(Stored records)
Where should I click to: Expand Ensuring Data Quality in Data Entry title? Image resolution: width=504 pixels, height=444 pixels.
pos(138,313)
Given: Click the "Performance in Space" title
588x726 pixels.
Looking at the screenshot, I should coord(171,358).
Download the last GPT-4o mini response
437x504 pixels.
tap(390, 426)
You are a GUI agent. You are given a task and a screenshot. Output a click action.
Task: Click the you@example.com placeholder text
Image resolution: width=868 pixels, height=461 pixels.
---
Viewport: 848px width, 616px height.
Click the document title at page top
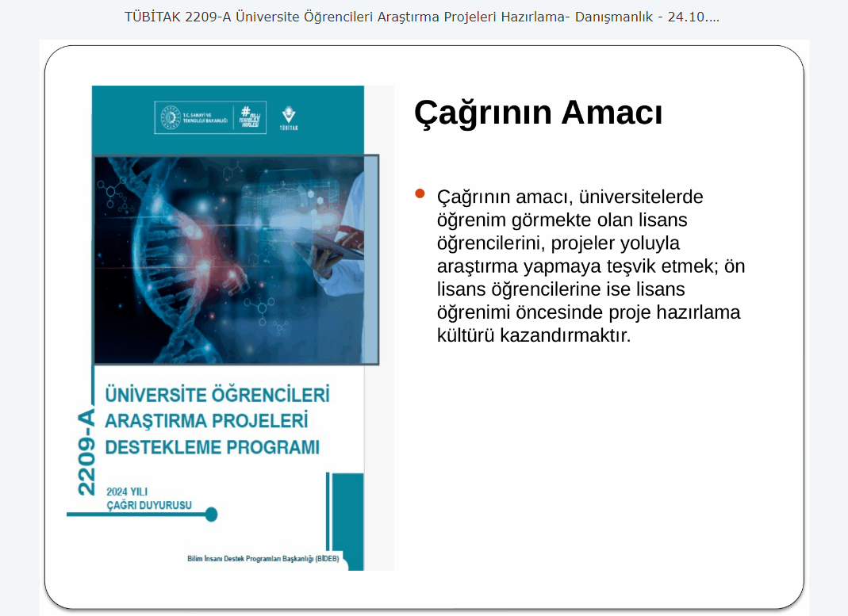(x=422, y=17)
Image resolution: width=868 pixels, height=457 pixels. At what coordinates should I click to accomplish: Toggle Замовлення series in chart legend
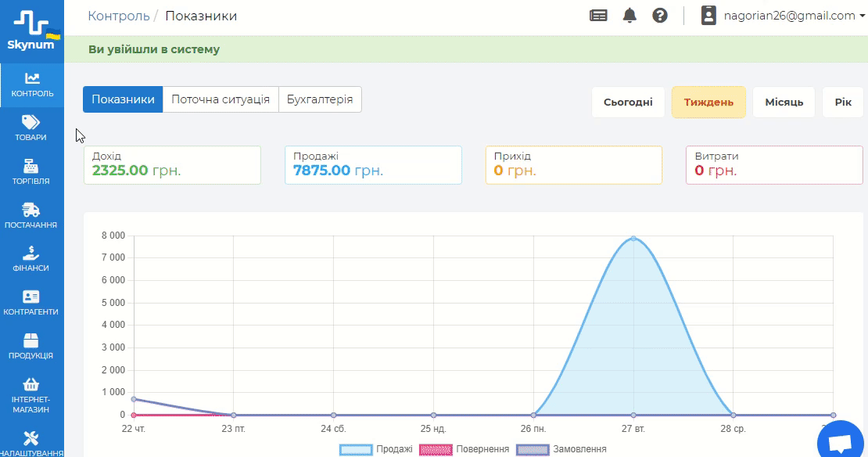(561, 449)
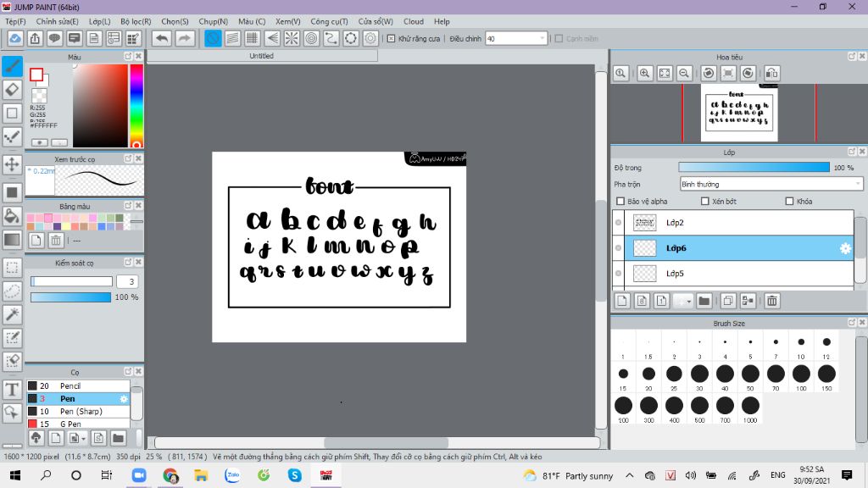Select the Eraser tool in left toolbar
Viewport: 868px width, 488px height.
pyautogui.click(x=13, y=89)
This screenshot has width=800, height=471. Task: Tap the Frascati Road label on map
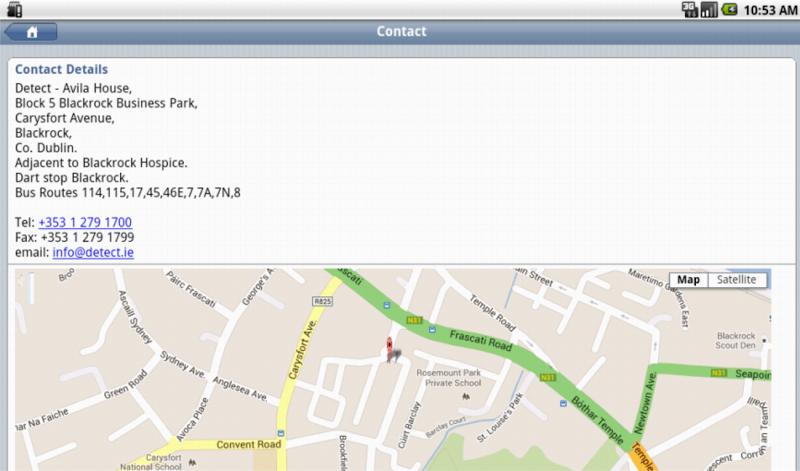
---
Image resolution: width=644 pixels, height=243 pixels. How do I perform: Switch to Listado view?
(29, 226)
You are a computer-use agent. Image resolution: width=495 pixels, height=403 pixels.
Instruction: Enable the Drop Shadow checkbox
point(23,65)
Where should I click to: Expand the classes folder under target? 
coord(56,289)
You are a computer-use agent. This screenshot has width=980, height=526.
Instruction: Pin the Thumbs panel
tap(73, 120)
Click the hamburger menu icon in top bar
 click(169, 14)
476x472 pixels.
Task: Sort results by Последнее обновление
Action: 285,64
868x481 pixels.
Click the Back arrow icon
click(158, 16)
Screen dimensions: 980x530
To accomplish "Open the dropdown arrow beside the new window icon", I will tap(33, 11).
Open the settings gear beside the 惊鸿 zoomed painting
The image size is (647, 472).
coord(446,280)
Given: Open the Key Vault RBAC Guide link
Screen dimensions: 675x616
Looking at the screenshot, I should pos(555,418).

- _Directions_:
Where the word "agent" occurs in a line of the records, copy that line.

- _Answer_:
You are a GUI agent. You are given a task and a screenshot. Output a click action.
You are a computer-use agent. Image resolution: width=495 pixels, height=403 pixels.
You are a computer-use agent. This screenshot has width=980, height=526.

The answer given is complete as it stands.